À deux heures et demie de vol de l'Hexagone, Riga est une ville posée en bord de mer Baltique. Ses petites rues et les places du centre ville donneraient l'impression que le temps s'est arrêté en un espace-temps qui, du XVIIe siècle à la fin du XIXe, laisse vagabonder l'imagination du promeneur. On admire les rues pavées à l'ancienne, les arbres et les jardins, les façades colorées typiquement nordiques ici, les façades néoclassiques sévères plutôt germano-autrichiennes ou russes là, et partout les doubles fenêtres destinées à protéger du froid qui ici peut piquer l'hiver... N'étaient ces quelques édifices modernes bâtis à la place d'anciennes constructions en trop mauvais état pour être relevées et dont il reste quelques exemples envahis par des corneilles mantelées plutôt familières : grandes maisons, hôtels flambants neufs dans un style marqué par l'architecture suédoise et finlandaise qui a su reprendre en les épurant les canons esthétiques anciens dans une ville qui compte 600 000 habitants sur les 1,9 millions de Lettons, capitale dominée par une bonne trentaine d'édifices religieux anciens splendides, un immense marché alimentaire couvert réutilisant la partie supérieure de hangars à zeppelins dans lequel on se promène en écarquillant les yeux, et bien sur l'Opéra qui trône, bordé par un grand boulevard à la circulation très aérée d'un côté, un canal de l'autre, et fait face à un parc. 
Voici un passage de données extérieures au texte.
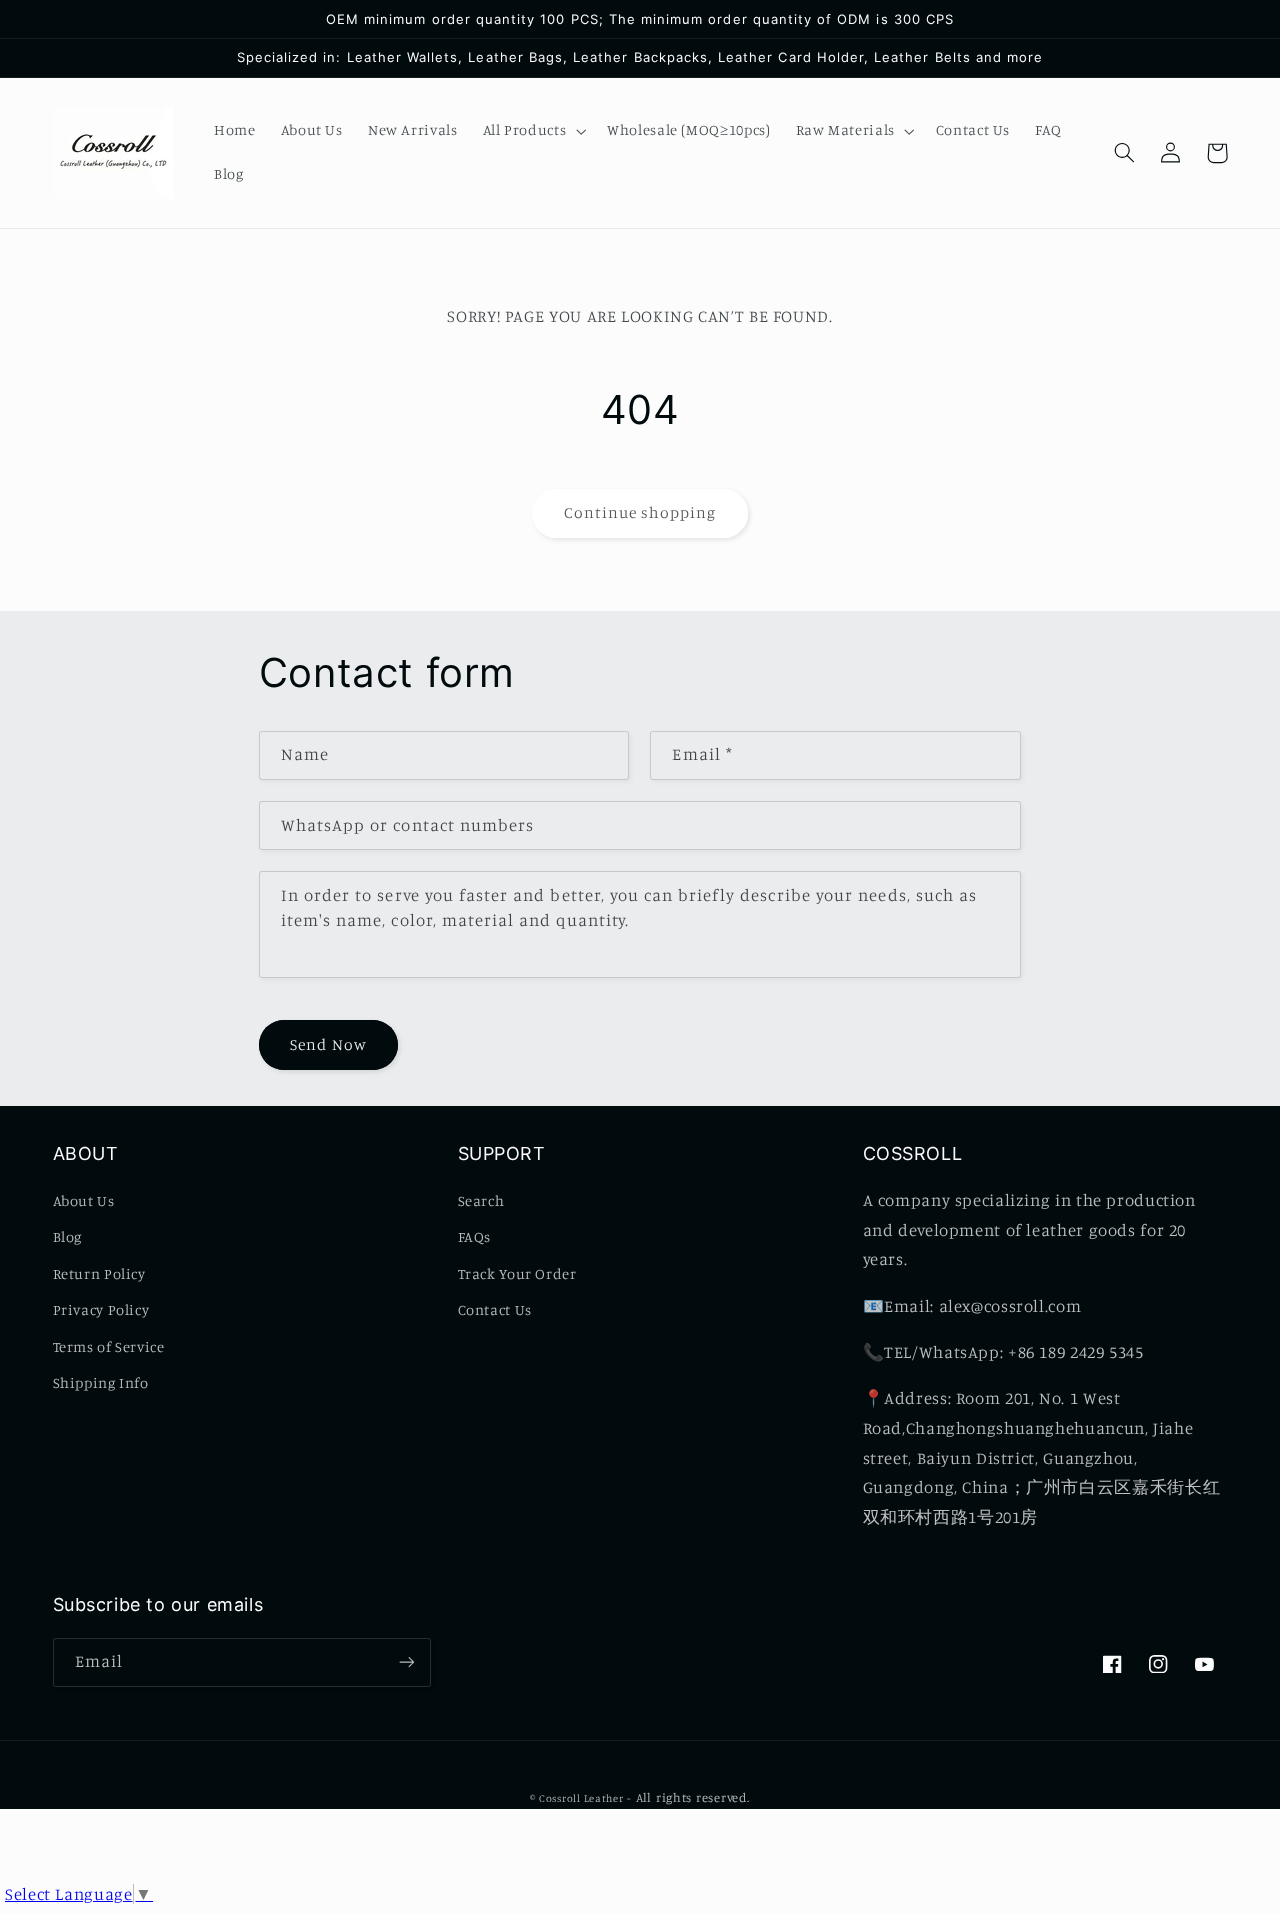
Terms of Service (109, 1346)
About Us (84, 1200)
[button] (532, 131)
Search (481, 1200)
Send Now (328, 1044)
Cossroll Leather (581, 1798)
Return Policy (99, 1273)
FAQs (475, 1236)
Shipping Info (101, 1382)
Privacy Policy (101, 1309)
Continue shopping (640, 512)
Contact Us (495, 1309)
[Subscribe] (406, 1662)
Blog (68, 1236)
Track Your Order (517, 1273)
C'est là que se tient en alternance avec la station balnéaire toute proche de Jurmala dont les maisons sont construites dans les clairières naturelles de la forêt, le Festival de musique qui porte le nom des deux villes. Avant de retrouver les forces du Festival de Bayreuth qui après leur concert à la Philharmonie de Paris se sont arrêtées les 3 et 4 septembre à Riga, on est allé écouter le récital que donnait Mao Fujita, jeune pianiste japonais né en 1998, et déjà lauréat de deux des Concours internationaux les plus enviés : unique Prix du Concours Clara Haskil en 2017, il recevait deux ans plus tard le Deuxième Prix et la Médaille d'argent du Concours Tchaïkovski de Moscou, l'année ou Alexandre Kantorow ralliait tous les suffrages à l'unanimité. C'est dire si ce Japonais de 23 ans qui se présente à Riga, dans la Salle de la Grande Guilde, est bien coiffé !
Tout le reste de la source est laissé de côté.